RE: SquishQL/RDQL Comments

Sean,

Great news!  There are 5 implementations of RDQL I know of: Jena, Sesame,
3Store, RDFStore, PHPXMLClasses.

Do you pass the test cases for such a style of language?  Libby, Alberto and
myself have been getting tests cases together.  See www-rdf-rules and the
regular IRC chat.  For specific RDQL tests, the whole testing set up is in
the Jena2 download under testing/RDQL/ 

Would you mind forwarding this discussion to www-rdf-rules as there are
other implementations of RDQL who might be interested?

	Andy

Other comments inline:

> -----Original Message-----
> From: Sean B. Palmer [mailto:sean@mysterylights.com] 
> Sent: 1 June 2003 21:50
> To: Libby Miller; Andy Seaborne
> Cc: www-archive@w3.org
> Subject: SquishQL/RDQL Comments
> 
> 
> Hi Libby, Andy,
> 
> I just wrote a SquishQL parser [1] and hooked it up to my query engine
> so that I can run queries (e.g. [2]) over the Web.
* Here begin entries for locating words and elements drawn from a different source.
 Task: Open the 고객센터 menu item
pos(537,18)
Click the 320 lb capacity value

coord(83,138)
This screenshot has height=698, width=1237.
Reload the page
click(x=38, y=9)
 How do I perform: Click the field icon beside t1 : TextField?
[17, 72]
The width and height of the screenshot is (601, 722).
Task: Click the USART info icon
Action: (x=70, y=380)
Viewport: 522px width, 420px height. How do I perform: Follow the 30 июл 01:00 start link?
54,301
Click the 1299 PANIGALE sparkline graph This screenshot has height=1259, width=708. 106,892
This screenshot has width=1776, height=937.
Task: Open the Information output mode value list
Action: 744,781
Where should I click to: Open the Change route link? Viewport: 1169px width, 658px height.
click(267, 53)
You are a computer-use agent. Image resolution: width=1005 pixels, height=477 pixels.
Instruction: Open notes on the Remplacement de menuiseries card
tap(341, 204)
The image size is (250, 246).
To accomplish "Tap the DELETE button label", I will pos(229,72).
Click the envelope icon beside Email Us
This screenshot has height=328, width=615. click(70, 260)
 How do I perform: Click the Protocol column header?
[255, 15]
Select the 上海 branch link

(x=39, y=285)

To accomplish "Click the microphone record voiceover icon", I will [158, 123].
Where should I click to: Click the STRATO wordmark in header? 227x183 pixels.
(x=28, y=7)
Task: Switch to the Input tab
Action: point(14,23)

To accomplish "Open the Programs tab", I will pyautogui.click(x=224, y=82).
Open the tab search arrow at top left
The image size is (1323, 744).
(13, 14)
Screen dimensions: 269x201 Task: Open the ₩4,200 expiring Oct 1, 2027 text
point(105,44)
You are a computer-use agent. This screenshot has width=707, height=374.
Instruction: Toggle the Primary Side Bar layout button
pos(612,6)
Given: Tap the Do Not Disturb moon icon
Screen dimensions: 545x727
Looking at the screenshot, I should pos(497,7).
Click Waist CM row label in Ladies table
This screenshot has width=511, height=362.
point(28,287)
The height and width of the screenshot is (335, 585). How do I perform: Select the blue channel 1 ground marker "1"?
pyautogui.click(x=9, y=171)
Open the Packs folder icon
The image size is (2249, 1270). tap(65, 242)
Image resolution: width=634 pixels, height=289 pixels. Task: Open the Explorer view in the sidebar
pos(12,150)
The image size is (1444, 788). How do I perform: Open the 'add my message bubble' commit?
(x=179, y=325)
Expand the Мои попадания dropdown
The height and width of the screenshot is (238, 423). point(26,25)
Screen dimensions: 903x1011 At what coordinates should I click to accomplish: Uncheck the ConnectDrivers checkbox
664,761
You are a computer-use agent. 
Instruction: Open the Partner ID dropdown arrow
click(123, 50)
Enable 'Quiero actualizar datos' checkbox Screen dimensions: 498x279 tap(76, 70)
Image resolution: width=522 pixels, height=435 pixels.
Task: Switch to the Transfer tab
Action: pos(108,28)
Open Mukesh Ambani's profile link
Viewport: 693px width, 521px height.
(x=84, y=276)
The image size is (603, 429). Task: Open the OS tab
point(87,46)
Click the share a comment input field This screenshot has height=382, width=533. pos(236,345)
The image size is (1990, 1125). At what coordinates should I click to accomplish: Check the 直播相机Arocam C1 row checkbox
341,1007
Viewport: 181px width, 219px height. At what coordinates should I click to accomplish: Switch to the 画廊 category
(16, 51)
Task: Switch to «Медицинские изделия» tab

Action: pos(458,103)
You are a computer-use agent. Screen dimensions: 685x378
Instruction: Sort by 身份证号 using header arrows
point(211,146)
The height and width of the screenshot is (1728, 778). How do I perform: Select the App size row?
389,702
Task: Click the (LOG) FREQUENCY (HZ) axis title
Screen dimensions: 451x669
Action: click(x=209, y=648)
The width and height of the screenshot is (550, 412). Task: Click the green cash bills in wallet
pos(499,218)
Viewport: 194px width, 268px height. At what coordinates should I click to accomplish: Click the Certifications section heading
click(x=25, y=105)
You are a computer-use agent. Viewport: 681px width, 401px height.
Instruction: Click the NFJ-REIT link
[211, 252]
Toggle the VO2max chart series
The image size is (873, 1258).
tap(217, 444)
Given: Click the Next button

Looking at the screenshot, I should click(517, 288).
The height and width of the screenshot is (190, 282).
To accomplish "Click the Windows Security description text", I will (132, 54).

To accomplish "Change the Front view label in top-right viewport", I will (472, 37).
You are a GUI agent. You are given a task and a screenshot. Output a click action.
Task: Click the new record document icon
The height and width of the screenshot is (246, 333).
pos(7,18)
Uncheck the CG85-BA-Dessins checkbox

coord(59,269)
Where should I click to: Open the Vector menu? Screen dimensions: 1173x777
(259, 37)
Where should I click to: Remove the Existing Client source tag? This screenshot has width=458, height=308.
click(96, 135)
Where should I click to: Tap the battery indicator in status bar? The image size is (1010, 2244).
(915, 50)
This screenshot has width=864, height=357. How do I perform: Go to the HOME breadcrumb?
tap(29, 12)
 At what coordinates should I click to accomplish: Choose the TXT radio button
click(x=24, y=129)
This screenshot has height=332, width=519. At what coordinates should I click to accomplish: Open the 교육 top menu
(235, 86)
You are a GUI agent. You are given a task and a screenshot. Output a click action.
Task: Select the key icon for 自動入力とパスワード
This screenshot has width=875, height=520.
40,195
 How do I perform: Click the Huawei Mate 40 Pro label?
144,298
In writing the
> parser, I came up with a number of comments about SquishQL and RDQL.
> I'm CCing www-archive instead of www-rdf-rules since I'd like to clear
> some of these things up before posting some further RDF query ideas I
> have there.
> 
> I managed to implement SquishQL very quickly indeed from scratch, and
> the test cases given on the grammar page were very useful in testing,
> so that was very encouraging.
> 
> The SquishQL grammar [3] is, however, kinda hard to follow--and even
> wrong--in places. The RDQL grammar [4] is similarly afflicted, and
> worse in some ways since the <> delimited productions aren't further
> defined anywhere (except in the Jena API, I'm guessing) which makes it
> rather difficult to implement!

The grammar for RDQL is 
http://cvs.sourceforge.net/cgi-bin/viewcvs.cgi/*checkout*/jena/jena2/src/com
/hp/hpl/jena/rdql/parser/rdql.jjt?rev=HEAD&content-type=text/plain

The reference [4] is the jjtree output - it is a summary, not a full
grammar.  The ugly URL above  is to the JavaCC grammar and has all the
productions for Jena's implementation of RDQL.  It is complete - it is what
the build system uses to build RDQL/Jena!  Note this has already covered
several of your points below in Jena2.

Soon there will be a written description of RDQL - I am in the process of
writing a note about it.

> 
> SquishQL Bugs:
> * I've read the list of SquishQL issues at [5], and the grammar page
> is very out of date with it: for example, it now says that "SELECT *"
> and "anon nodes" are supported, but these changes are not implemented
> in the grammar.
> * The definitions of TextLiteral and Identifier are rather dodgy. For
> example, the meaning of "letter" seems to be quite different in each
> one. I interpret TextLiteral as anything following the regexp
> "'[^'\\]*(?:\\.[^'\\]*)*'", and Identifer as anything following the
> regexp '[A-Za-z][A-Za-z0-9]*'.
> * Test 23 shows that URIs can't contain ")". That's kinda been
> resolved in RDQL by using "<" and ">" to delimit URIs. I think that
> all terms in SquishQL/RDQL should follow the style set out in NTriples
> (cf. RDQL bugs below).
> * The defintions of "integer" and "floating point number" are
> basically non-existant: I had to guess when implementing them (and
> just went with '(?:[-+]?[0-9]+)(?:\.[0-9]+)?(?:e[-+]?[0-9]+)?').
> * The concept of a QName isn't introduced at all in the grammar.
> * (minor point) "," in UriList is inconsistently quoted--use
> apostrophes.
> * (minor point) The "inverted commas" mentioned on the grammar page
> are properly called apostrophes... :-)
> 
> SquishQL testset bugs (this refers to the tests on the SquishQL
> grammar page):
> * pm::DeliverableSpec in test 4 is an invalid qname.
> * "=" is used as string operator in test 11, whereas the grammar
> specifies it as a number operator only. The SquishQL issues list seems
> to say that this is an open issue, but nontheless, the test data is
> inconsistent with the grammar as it stands. Perhaps a note could be
> added to the grammar?
> 
> RDQL bugs:
> * <> productions are not further explained (see above).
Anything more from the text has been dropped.